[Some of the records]
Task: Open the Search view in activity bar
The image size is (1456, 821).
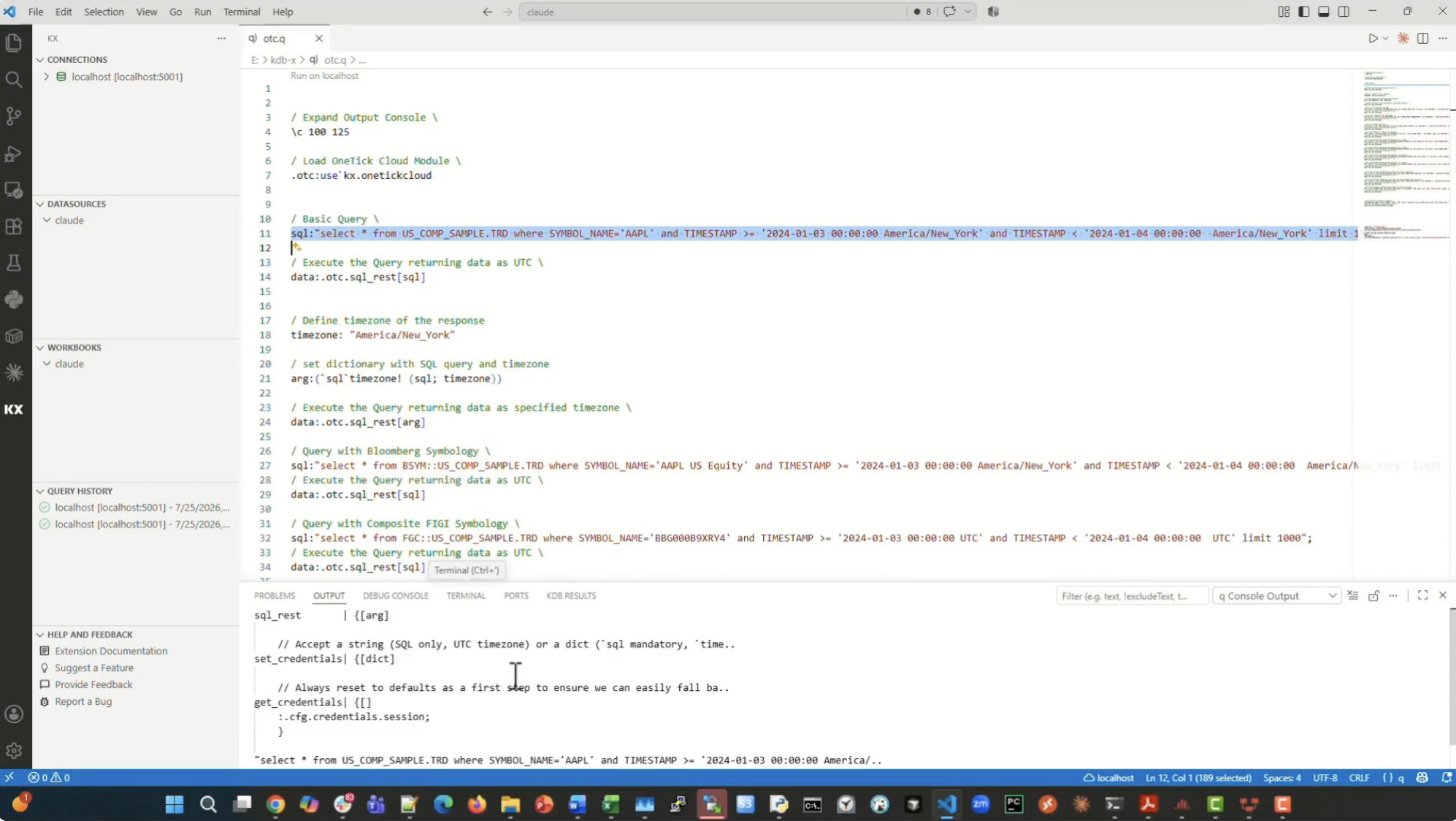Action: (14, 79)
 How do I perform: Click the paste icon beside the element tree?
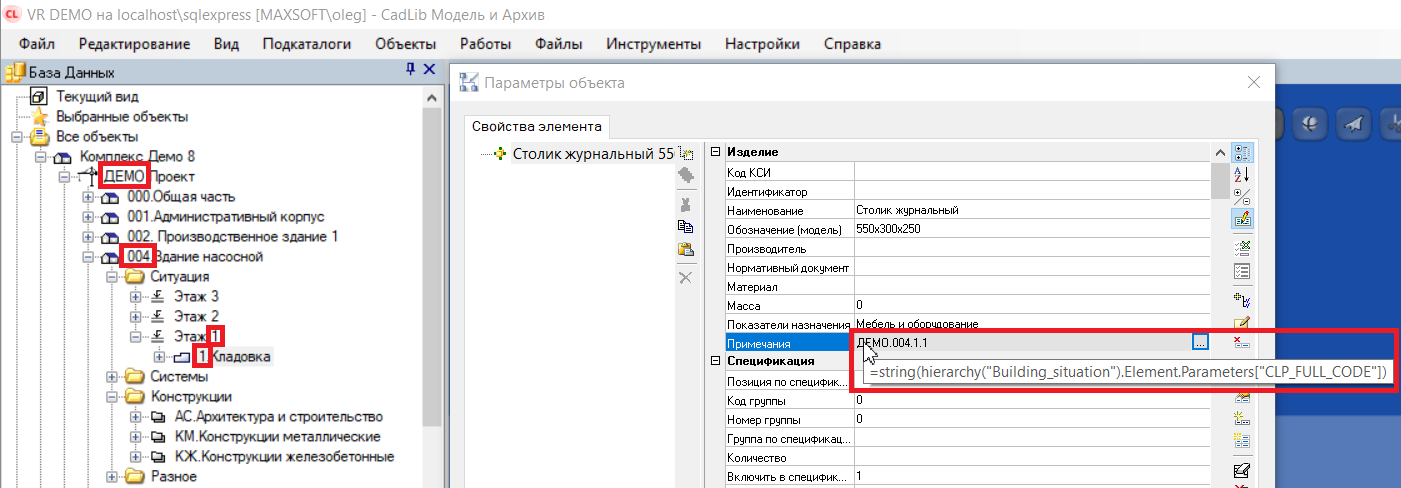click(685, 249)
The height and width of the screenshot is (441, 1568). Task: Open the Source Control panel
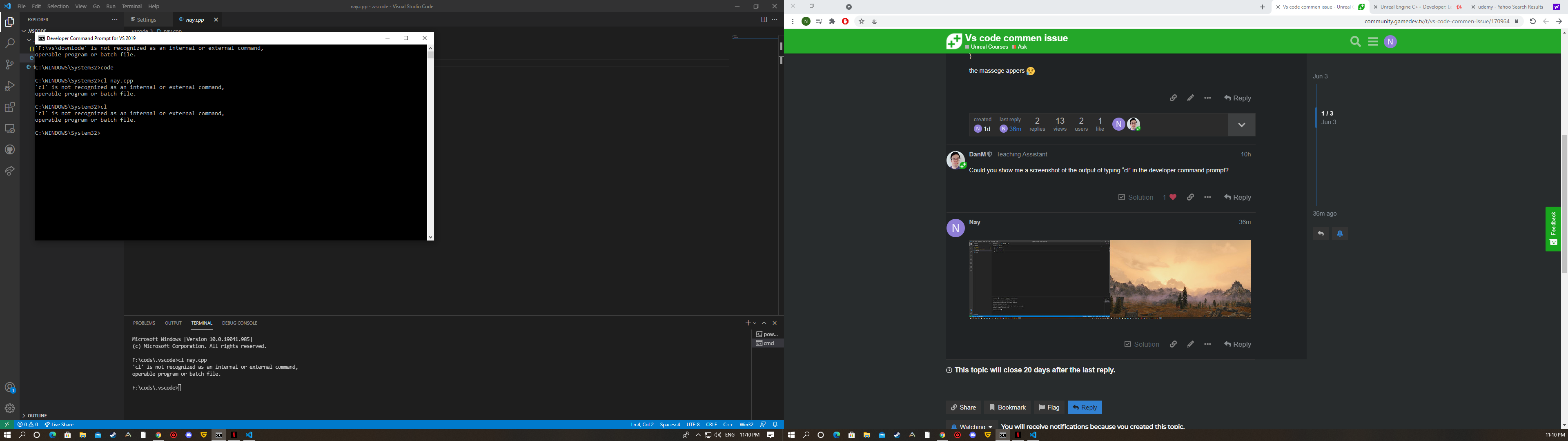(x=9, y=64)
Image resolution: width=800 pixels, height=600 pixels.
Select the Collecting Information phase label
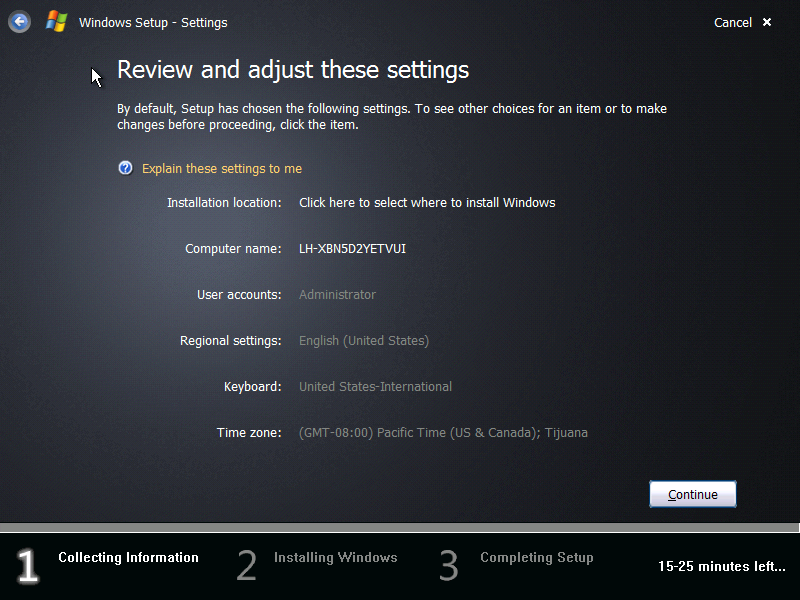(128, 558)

==

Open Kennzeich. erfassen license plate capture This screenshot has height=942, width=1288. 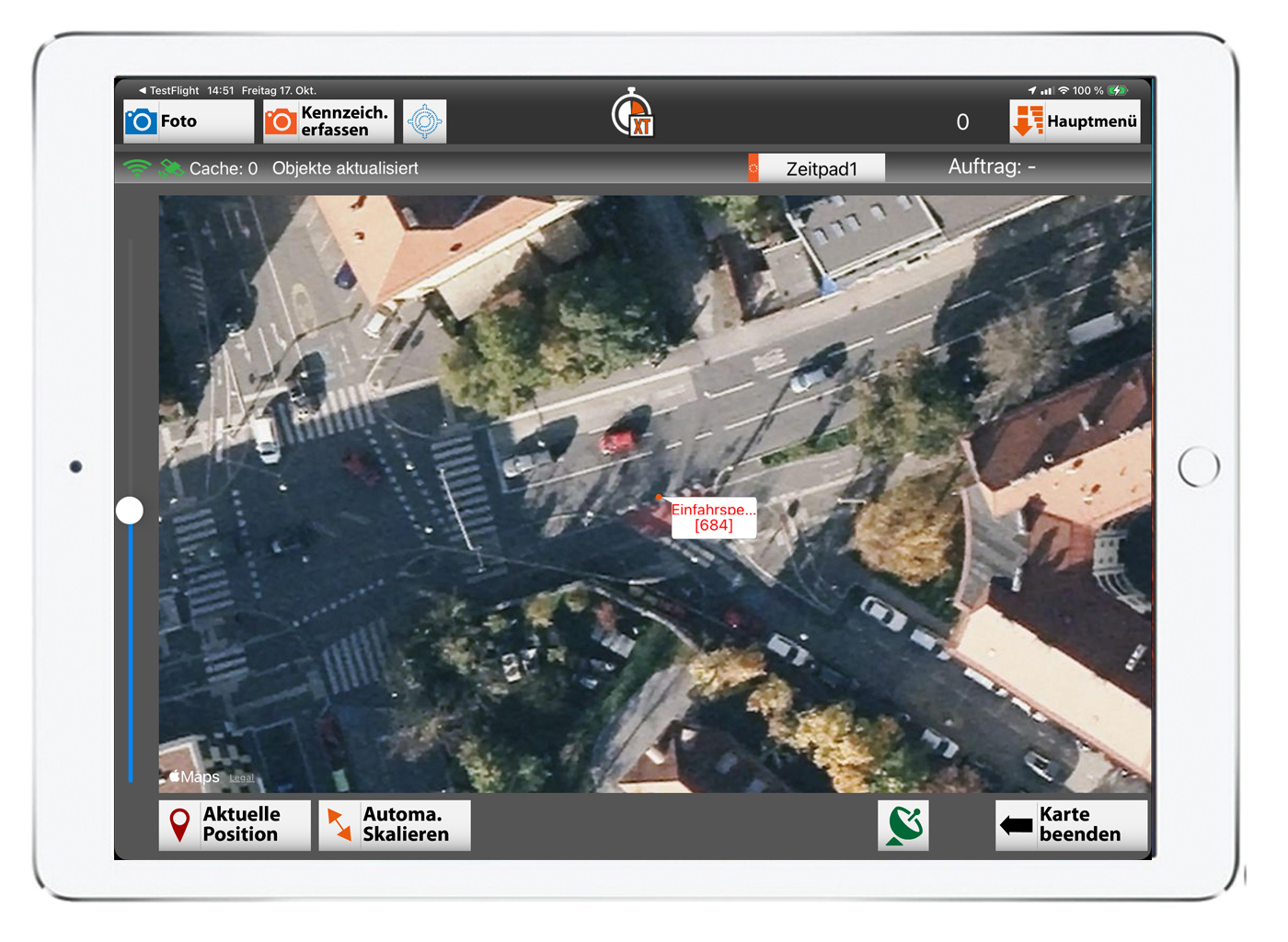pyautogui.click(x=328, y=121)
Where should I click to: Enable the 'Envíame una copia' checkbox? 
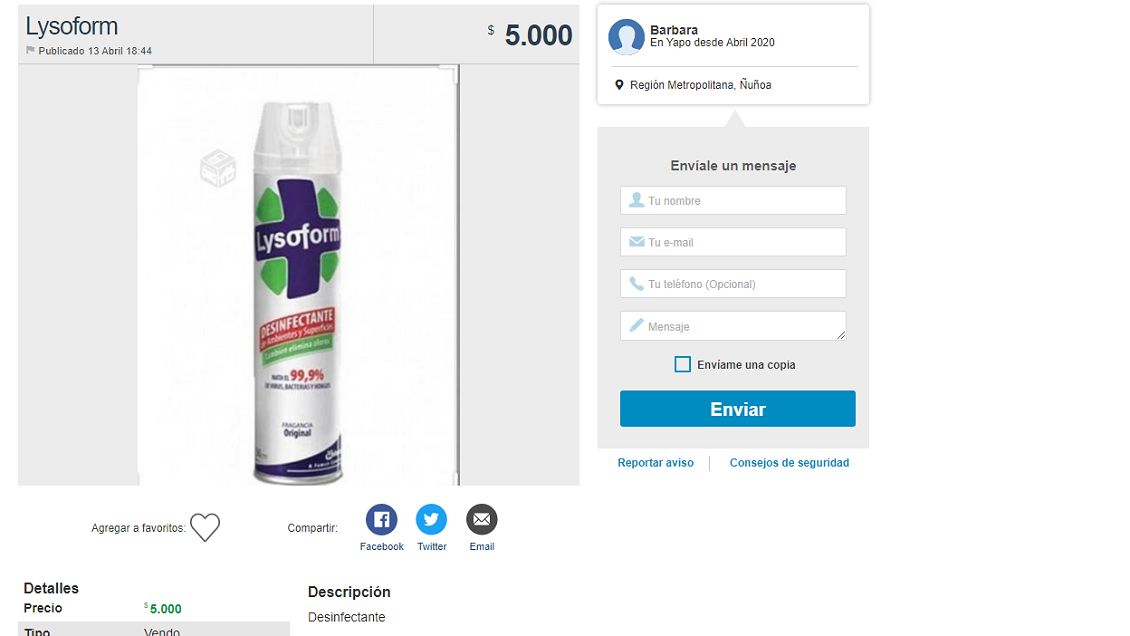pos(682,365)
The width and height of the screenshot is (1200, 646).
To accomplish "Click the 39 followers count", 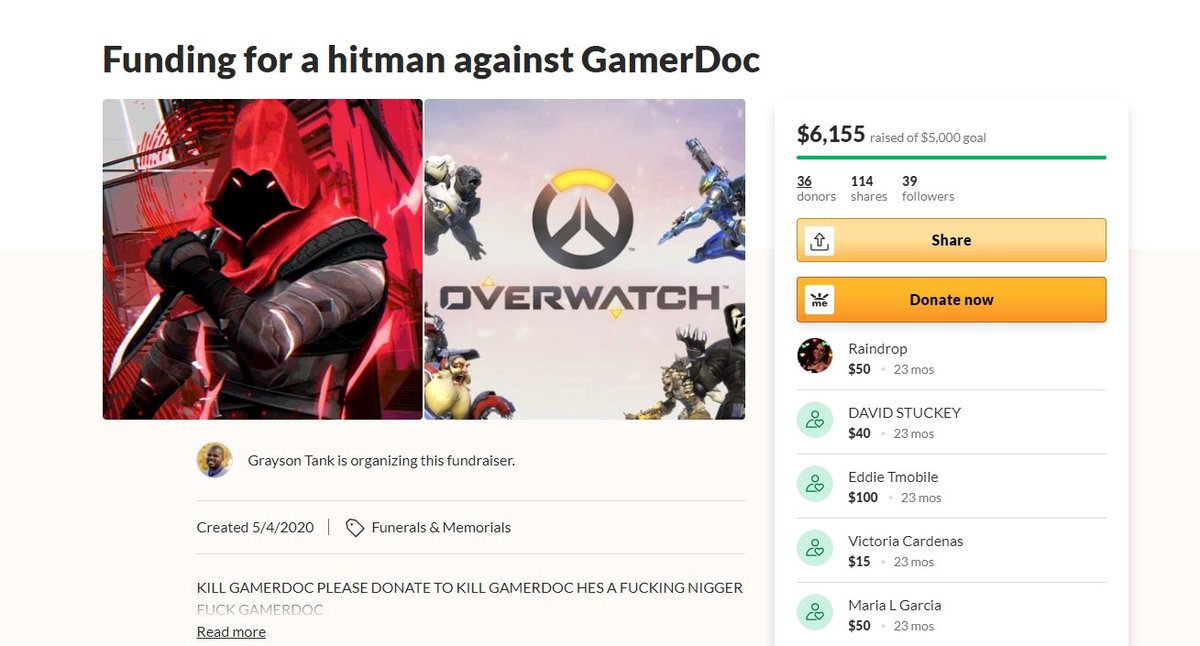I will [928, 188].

Problem to solve: Gather every line of the material above that contains the string "Task" and copy each of those lines in full.

Written solution:
Task: Open the Search view in activity bar
The height and width of the screenshot is (441, 1568). Task: Open the Source Control panel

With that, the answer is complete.